Dec. 23 (Bloomberg) -- China’s stocks slid by the most in five weeks, led by developers and energy companies on concern the latest interest-rate cut wasn’t deep enough to keep the world’s fourth-largest economy from weakening.

China Vanke Co., the nation’s biggest publicly traded property developer, lost 4.9 percent and Poly Real Estate Group Co., the second largest, retreated 6.4 percent.
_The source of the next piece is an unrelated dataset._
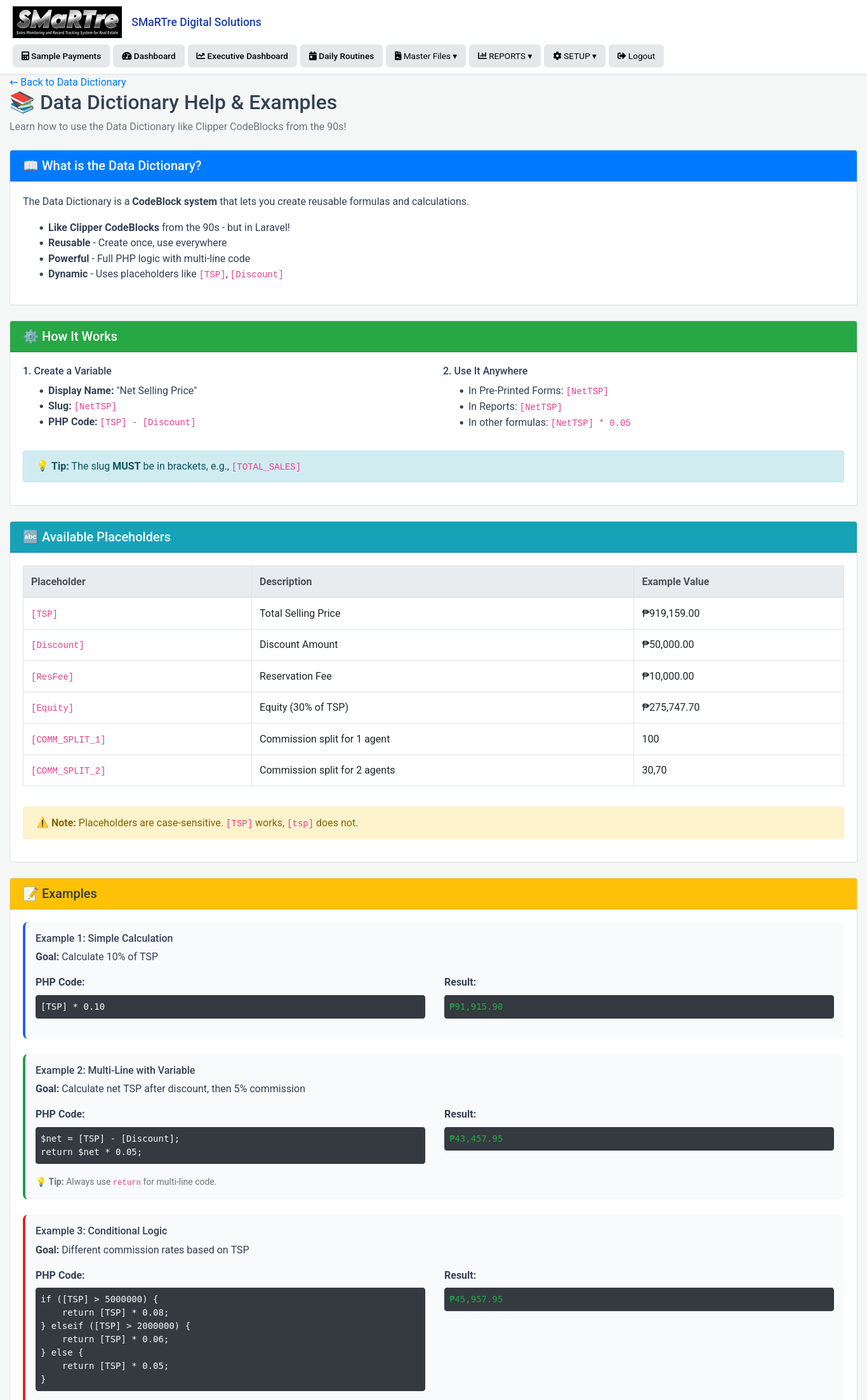Open the Daily Routines menu item
This screenshot has width=867, height=1400.
tap(341, 56)
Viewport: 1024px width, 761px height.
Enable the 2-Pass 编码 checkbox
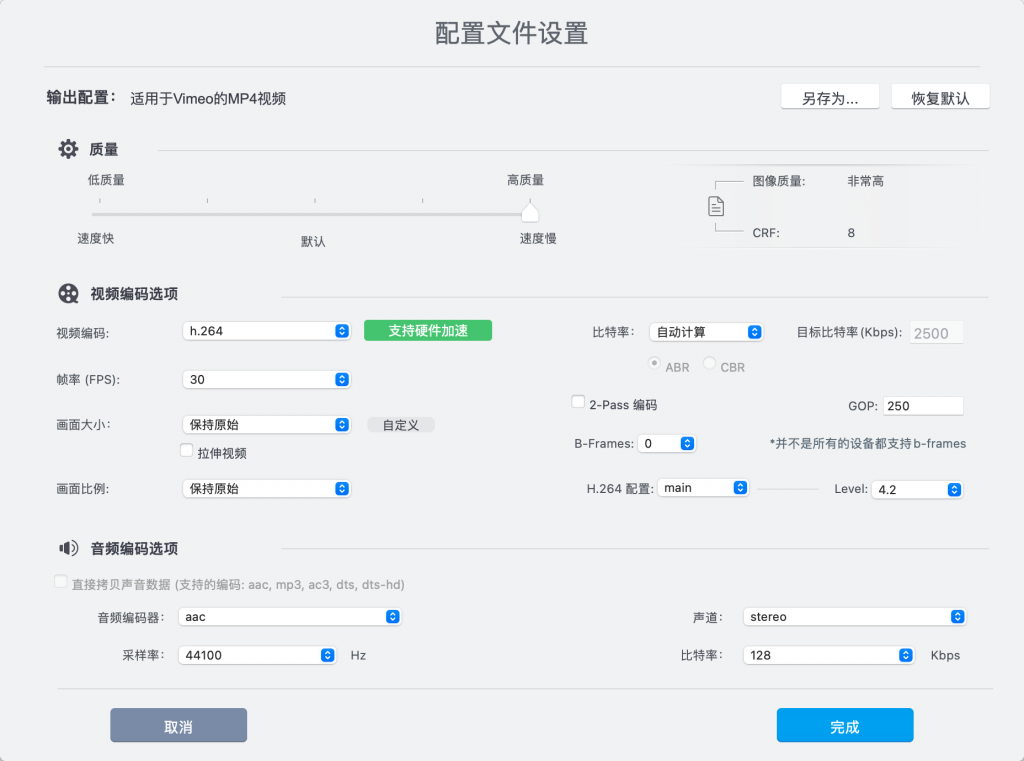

China Petroleum & Chemical Corp., the country’s second-biggest oil company, dropped 4.3 percent and China Shenhua Energy Co., the nation’s largest coal producer, fell 4.7 percent on concern a deepening recession will reduce the demand for energy.

The CSI 300 Index, the benchmark gauge of companies traded in Shanghai and Shenzhen, sank 98.59, or 4.9 percent, to 1,918.95 at the close, the biggest drop since Nov. 18. Only 5 stocks rose on the 300-member measure.

“If the economy was in a good shape, there wouldn’t be so many rate cuts, the effect of which is subsiding now,” said Yi Yangfang, a fund manager at Guangzhou-based GF Fund Management Co., which oversees the equivalent of $12 billion. “The market is worried that first-quarter earnings could still be ugly.”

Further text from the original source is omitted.